Pois cantem, Aves, cantem canções de contento!
                  E que o Cordeiro salte,
                  Alegre, ao som que o exalte!
Nossas vozes serão uma só em pensamento,
         Você que brinca ou flauteia
         E que tem na sua veia
         O agrado que Maio alardeia!
Pois muito embora a glória, que antes cintilara,
Tenha tornado-se distante e coisa rara,
         E embora nada traga novamente a hora
Do esplendor no relvado, ou da flor que vigora;
                  Nós não vamos chorar; iremos
                  Achar forças no que tivemos
                  Um dia; no afeto primeiro
                  Que ainda se mantém inteiro;
                  No pensamento que consola
                  E medra quando a dor desola;
                  Na fé que enxerga além da morte
E na sabedoria do que nós vivemos.

XI

E vocês, Bosques, Fontes, Picos, Matagais,
Não previram que o amor já não seria mais!

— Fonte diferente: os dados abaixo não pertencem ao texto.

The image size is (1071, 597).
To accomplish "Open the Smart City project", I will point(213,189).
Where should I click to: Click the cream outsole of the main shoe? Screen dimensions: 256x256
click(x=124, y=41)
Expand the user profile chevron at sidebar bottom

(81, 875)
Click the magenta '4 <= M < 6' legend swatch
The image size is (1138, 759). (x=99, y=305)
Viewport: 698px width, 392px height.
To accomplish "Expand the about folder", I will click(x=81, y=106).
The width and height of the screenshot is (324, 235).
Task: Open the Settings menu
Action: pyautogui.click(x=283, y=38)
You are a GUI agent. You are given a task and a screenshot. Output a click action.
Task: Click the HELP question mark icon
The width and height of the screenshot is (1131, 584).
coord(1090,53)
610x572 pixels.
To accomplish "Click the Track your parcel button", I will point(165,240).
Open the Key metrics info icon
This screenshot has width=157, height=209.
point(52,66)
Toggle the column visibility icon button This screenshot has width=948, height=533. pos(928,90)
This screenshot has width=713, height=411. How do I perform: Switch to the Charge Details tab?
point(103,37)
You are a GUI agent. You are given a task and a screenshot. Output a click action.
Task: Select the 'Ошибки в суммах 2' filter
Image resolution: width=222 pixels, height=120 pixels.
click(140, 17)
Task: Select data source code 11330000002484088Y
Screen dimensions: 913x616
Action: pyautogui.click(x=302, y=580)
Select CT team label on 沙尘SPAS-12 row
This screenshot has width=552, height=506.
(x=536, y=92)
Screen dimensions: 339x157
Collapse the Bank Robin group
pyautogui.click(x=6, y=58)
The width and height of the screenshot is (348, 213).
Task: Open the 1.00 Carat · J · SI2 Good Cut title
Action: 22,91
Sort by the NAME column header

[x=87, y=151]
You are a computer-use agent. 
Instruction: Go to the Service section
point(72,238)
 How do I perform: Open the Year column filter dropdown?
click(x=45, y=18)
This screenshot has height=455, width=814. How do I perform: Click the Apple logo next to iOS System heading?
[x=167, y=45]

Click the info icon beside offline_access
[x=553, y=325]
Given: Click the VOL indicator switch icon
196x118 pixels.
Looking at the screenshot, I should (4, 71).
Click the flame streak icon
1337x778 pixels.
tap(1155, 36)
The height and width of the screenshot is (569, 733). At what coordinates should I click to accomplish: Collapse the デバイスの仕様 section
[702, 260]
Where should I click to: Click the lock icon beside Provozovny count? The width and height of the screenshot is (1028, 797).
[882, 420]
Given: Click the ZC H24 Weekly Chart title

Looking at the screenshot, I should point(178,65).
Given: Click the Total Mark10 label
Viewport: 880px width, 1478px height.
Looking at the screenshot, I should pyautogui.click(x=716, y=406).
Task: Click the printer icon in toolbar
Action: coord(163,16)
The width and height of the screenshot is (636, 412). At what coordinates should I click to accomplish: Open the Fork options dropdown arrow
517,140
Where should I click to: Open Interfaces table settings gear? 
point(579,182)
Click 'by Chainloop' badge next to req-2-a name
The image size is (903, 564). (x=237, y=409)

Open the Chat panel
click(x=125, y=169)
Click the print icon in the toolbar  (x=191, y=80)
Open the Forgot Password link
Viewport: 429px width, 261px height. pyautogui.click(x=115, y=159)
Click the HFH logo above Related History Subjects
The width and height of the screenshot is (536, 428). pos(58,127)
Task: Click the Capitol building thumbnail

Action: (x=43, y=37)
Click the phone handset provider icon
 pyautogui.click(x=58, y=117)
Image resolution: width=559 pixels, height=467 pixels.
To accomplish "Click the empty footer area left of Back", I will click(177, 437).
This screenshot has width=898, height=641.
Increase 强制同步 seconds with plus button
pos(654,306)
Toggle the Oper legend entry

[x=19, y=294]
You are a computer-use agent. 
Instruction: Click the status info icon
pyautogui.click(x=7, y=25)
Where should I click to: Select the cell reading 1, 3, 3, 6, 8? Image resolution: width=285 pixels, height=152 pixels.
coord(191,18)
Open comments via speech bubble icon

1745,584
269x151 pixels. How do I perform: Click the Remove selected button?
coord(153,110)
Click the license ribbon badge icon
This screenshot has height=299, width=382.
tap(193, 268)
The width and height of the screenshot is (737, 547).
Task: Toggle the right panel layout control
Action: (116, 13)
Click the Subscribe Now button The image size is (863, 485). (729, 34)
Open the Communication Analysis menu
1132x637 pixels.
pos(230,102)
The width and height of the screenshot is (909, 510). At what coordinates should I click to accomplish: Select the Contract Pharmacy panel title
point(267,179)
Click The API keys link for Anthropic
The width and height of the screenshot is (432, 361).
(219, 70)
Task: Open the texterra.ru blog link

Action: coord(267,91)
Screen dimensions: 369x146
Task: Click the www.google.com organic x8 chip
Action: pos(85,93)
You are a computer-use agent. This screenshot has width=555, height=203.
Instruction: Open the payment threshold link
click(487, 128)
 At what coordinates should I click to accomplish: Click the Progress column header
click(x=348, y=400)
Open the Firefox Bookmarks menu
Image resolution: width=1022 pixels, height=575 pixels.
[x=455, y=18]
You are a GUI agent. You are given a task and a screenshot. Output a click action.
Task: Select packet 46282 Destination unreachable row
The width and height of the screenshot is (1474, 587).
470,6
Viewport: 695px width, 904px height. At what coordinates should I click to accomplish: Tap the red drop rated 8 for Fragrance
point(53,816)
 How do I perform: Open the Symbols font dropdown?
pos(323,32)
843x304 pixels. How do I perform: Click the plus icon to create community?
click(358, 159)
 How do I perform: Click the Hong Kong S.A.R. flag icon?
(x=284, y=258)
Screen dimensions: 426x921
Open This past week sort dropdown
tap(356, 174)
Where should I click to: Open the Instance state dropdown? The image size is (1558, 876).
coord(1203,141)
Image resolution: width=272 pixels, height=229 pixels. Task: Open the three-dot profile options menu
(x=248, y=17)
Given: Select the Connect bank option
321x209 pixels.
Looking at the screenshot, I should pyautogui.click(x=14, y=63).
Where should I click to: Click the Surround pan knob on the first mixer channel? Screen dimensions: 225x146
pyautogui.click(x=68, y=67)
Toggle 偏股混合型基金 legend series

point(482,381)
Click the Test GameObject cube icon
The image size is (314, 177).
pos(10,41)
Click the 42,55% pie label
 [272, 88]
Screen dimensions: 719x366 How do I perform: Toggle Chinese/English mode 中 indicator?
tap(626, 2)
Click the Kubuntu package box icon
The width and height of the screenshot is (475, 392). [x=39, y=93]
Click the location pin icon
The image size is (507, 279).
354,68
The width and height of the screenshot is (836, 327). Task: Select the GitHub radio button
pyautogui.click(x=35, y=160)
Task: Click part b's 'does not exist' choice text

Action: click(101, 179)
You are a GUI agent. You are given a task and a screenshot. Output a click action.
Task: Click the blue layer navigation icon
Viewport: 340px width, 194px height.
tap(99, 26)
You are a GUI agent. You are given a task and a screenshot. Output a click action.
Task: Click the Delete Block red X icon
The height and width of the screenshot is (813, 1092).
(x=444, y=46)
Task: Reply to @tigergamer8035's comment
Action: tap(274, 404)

E entanto, o coração de meu coração sente
O poder de vocês; eu abandonei somente
Um prazer p’ra viver vosso ciclo usual.
Amo o rio que em seu canal se convulsiona,
Mais do que quando, assim como ele, eu fui frugal;
A luz da Aurora é pura e, como habitual,
                  Emociona;
As nuvens que rodeiam o pôr-do-sol ganham
O tom-de-cor daquele olhar que mantivera
Vigília sobre nossa tênue Primavera;
Outras raças têm sido, e outras glórias se apanham.
Graças ao coração, que fizemos morada,
Graças a todo o seu temor, carinho e encanto,
Sei que da flor mais simples pode ser gerada
Meditação profunda demais para o pranto.